What is being asked
Look through the data below for the line with "Instruction: Click the" and the line with "You are a GUI", then transcribe exactly from the first through the second, leaving out all pictures.

Dataset excerpts:
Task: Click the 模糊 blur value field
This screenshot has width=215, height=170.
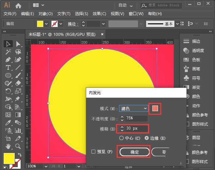Action: (136, 128)
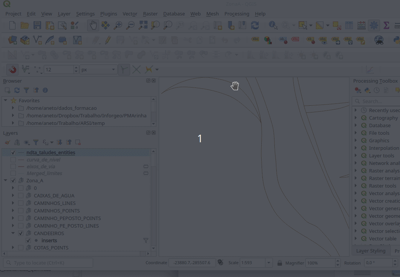Collapse the Favorites section in Browser
The height and width of the screenshot is (277, 400).
[5, 100]
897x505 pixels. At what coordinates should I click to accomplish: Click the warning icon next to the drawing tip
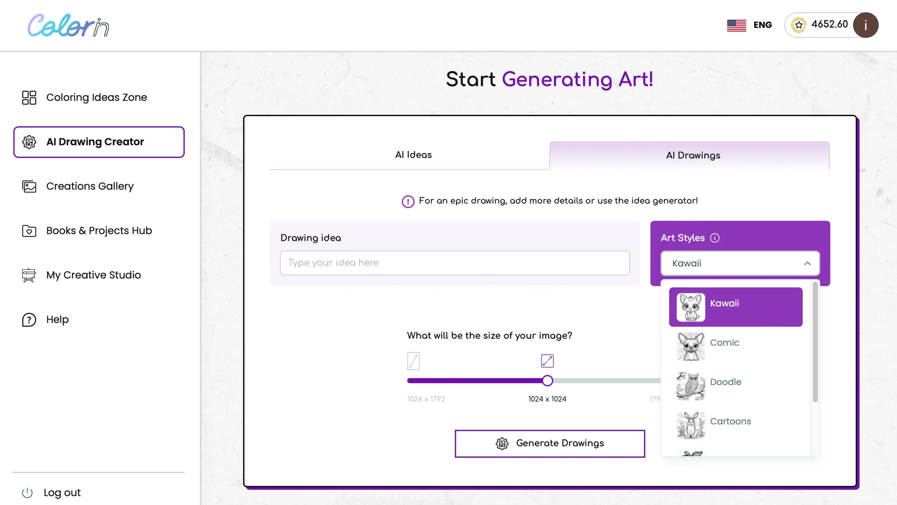(x=408, y=201)
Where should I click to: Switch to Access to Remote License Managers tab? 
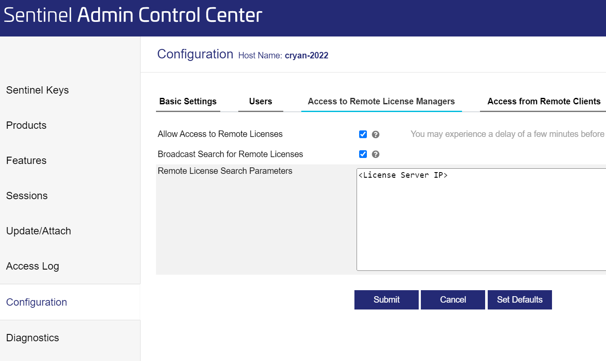coord(381,101)
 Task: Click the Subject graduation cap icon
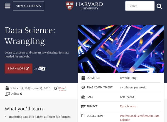(83, 107)

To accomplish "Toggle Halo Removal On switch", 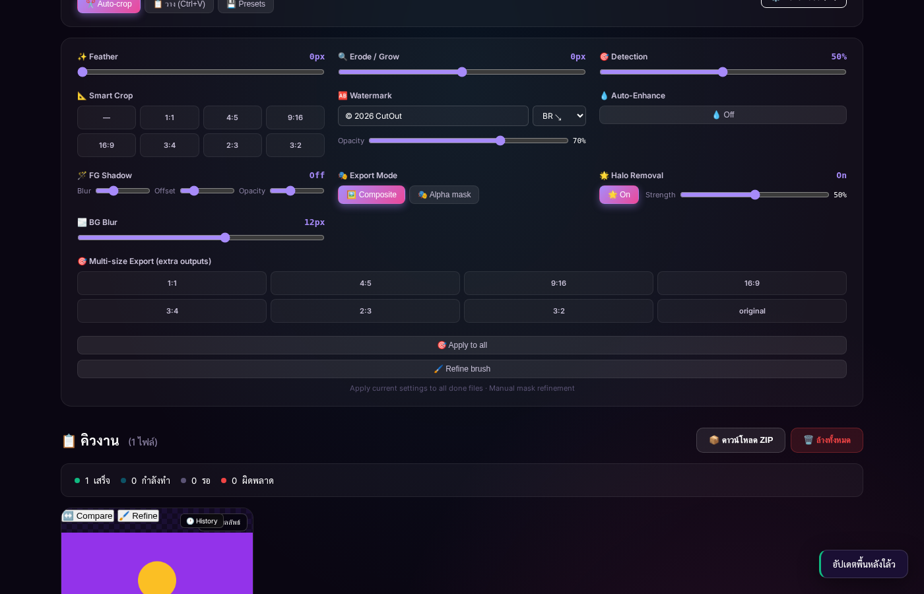I will click(619, 195).
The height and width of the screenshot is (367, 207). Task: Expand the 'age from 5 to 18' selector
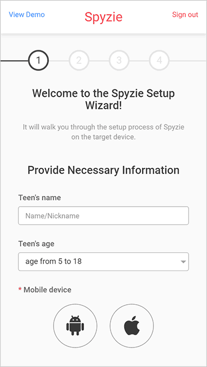point(104,261)
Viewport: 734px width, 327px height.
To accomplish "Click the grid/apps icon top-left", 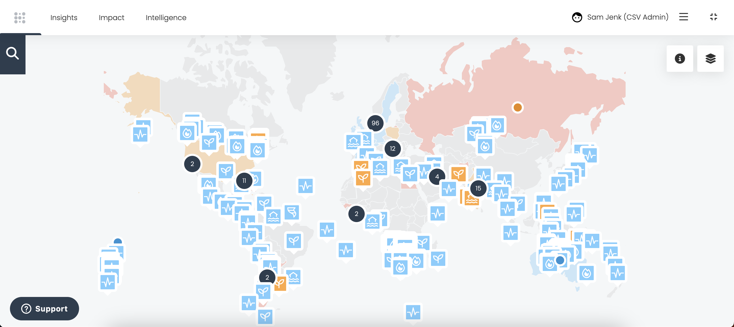I will pos(20,17).
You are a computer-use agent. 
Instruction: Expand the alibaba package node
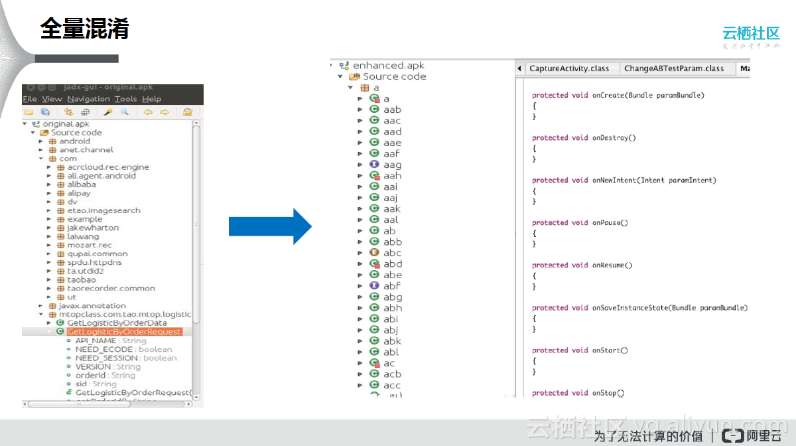[49, 185]
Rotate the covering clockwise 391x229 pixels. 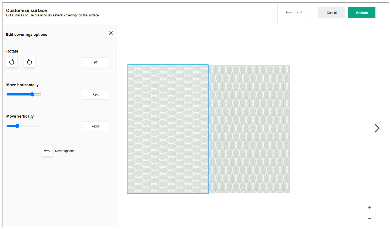[x=29, y=62]
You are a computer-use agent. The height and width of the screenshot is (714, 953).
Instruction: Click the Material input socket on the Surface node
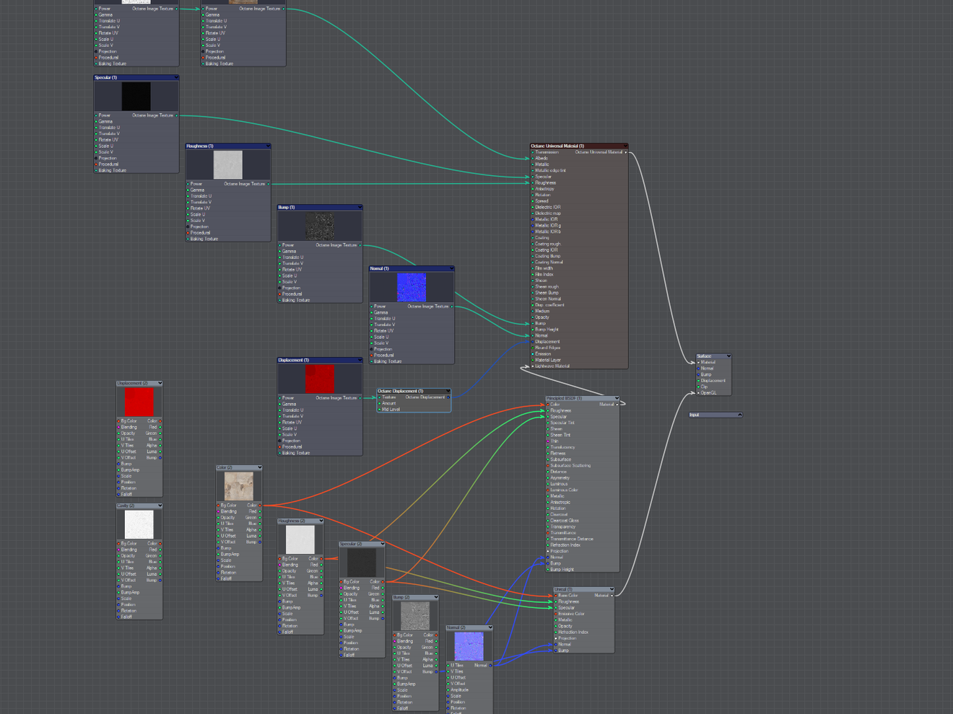(x=698, y=363)
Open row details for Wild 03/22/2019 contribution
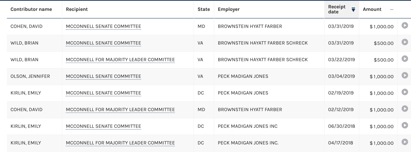Viewport: 411px width, 152px height. coord(405,59)
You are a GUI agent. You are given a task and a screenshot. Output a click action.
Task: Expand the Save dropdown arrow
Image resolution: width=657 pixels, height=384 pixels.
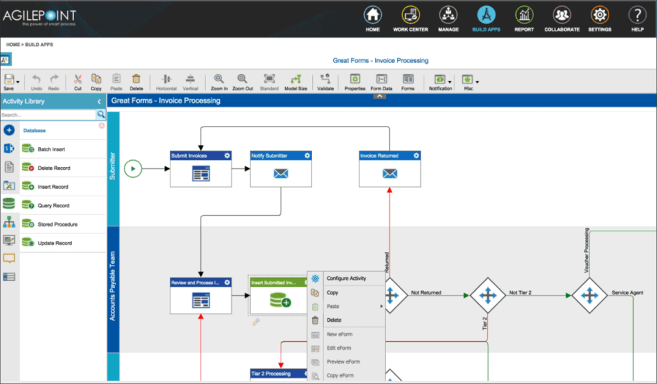[x=18, y=82]
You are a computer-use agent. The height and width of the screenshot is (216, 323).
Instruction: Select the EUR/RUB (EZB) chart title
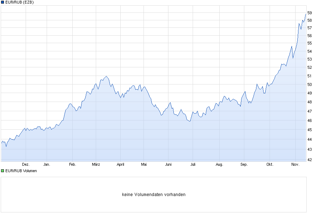click(20, 2)
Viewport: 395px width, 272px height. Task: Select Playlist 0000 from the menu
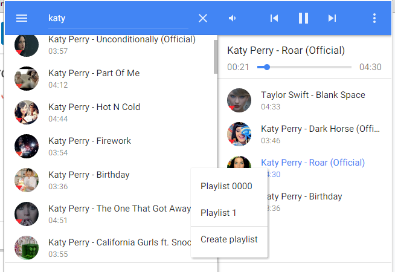point(226,186)
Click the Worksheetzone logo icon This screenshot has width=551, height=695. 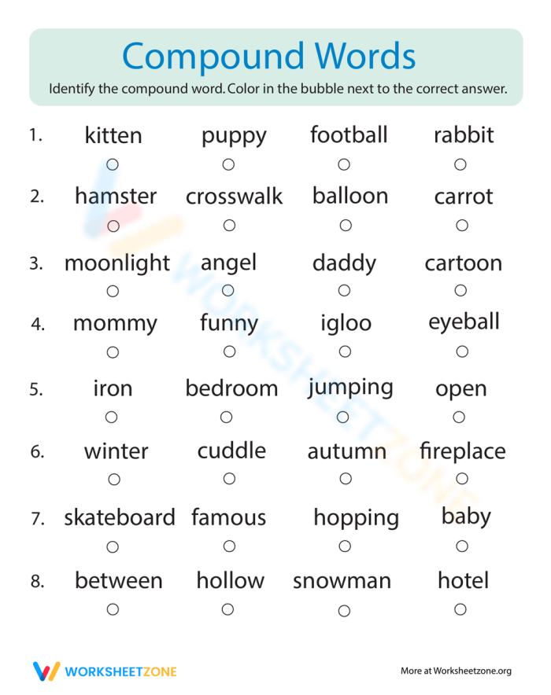46,671
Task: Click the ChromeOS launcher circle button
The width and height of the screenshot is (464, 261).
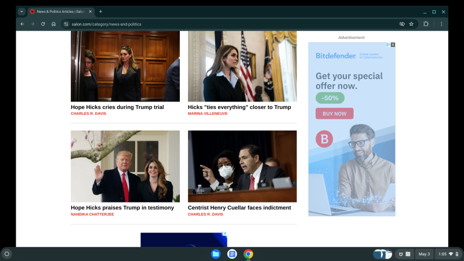Action: pos(7,254)
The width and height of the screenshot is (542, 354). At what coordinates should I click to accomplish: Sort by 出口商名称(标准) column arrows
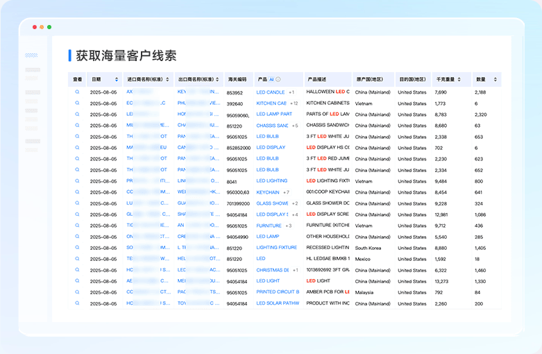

Exercise output
Instruction: Click the Material input socket on the Surface node
(x=698, y=363)
Open row details for Wild 03/22/2019 contribution
Viewport: 411px width, 152px height. coord(405,59)
You are a GUI agent. You are given a task and a screenshot. Output a click action.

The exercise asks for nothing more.